Wednesday, September 4, 2013

The National Old Trail

Before Route 66, there was the Santa Fe Railway, and before the Santa Fe Railway was the National Old Trails Road. 

You see as you study the history of our nation, you will find that over and over again their are very few routes cut direct from the wilderness, and most tend to be built and rebuilt on, or near each other over and over. The National Old Trails Road itself essentially followed pre-existing trails from the pioneer era such as the Santa Fe Trail, and the National Road. 

The Santa Fe Railway does not follow the National Old Trail directly, since its main routes like those of the California Limited and later the Super Chief started their westward trek in Chicago. These trains would finally catch up with the National Old Trail near Kansas City, MO and follow it closely to Los Angeles. 

Route 66 travels the National Old Trail in a both direct and indirect way. Route 66 like the Santa Fe's premier passenger liners started its westward trip in Chicago. For the most part Route 66 and  the Santa Fe crisscross each other between Cicero and Joliet, IL, when the finally go their separate directions meeting up again in Las Vegas, NM or Albuquerque, NM depending on the alignment of Route 66 at the time. 

Route 66 catches up with the National
Old Trail in St. Louis, MO. However, a Route 66 breaks southwest after St. Louis, as to where the National Old Trail continues west. Route 66 meets up again with the National Old Trail in either   Las Vegas, NM or Albuquerque, NM, the the latter indicating one of the later alignments of Route 66 in which Las Vegas, and Santa Fe, NM where bypassed. 

The National Old Trail and Santa Fe Trail basically served as templates for both the Santa Fe Railway, and Route 66. Part of the reason is because this southern route allows travel from the Easts last big city to the west coast through terrain that is devoid of the mountainous terrain found further north, terrain that was taxing on locomotives, cars, and particularly travelers. 

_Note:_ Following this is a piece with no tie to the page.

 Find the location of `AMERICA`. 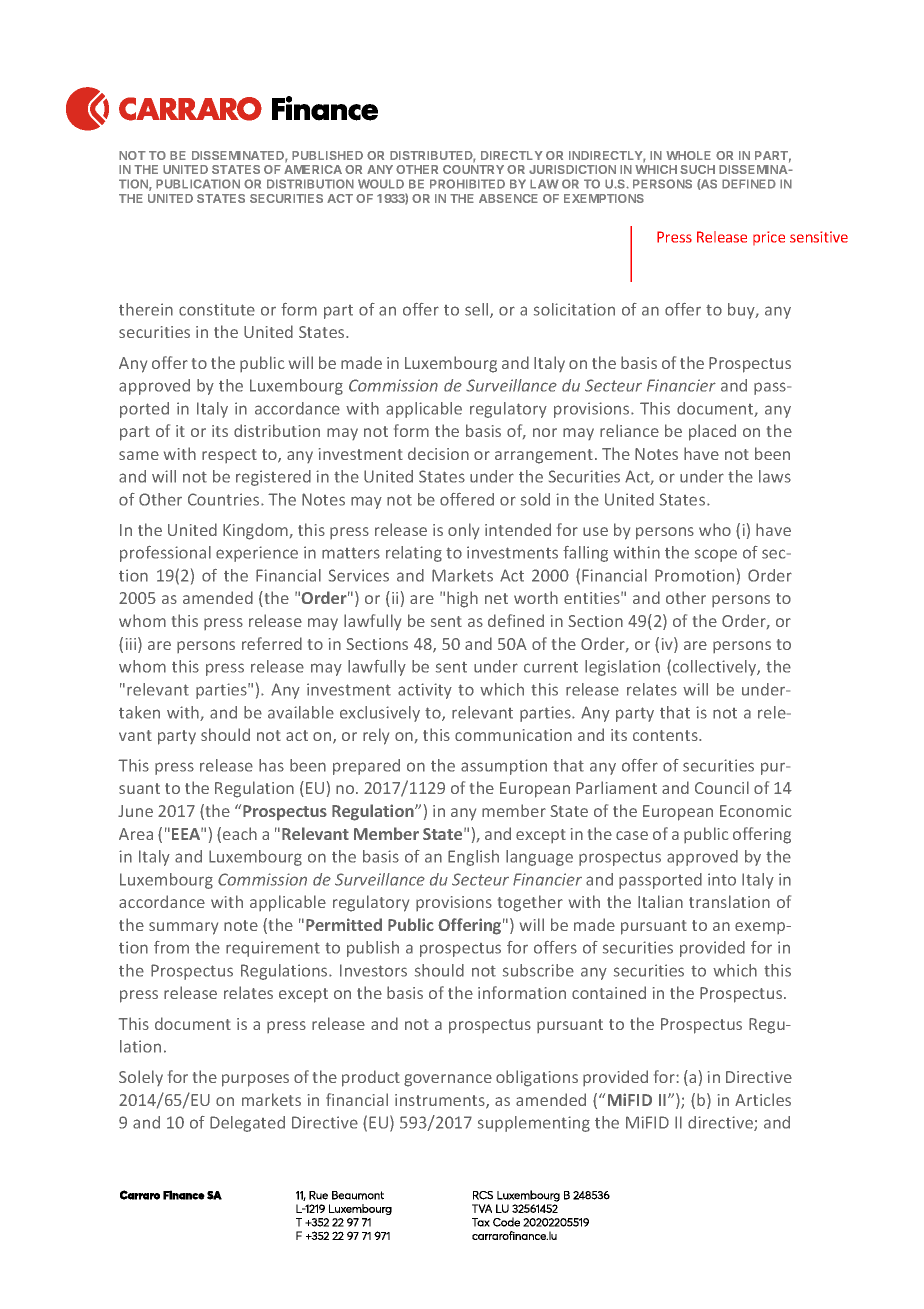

If you study old trails you will find this type of planning common. Look at the way the Mormon Trail, Oregon Trail,Transcontinental  Railway route, Lincoln Highway, US 30, and now modern I-80 all follow along the same basic path and terrain. This is a perfect example of how terrain and primitive trails can dictate travel, and interstate commerce, as is what we see with the routes predating Route 66, and Santa Fe.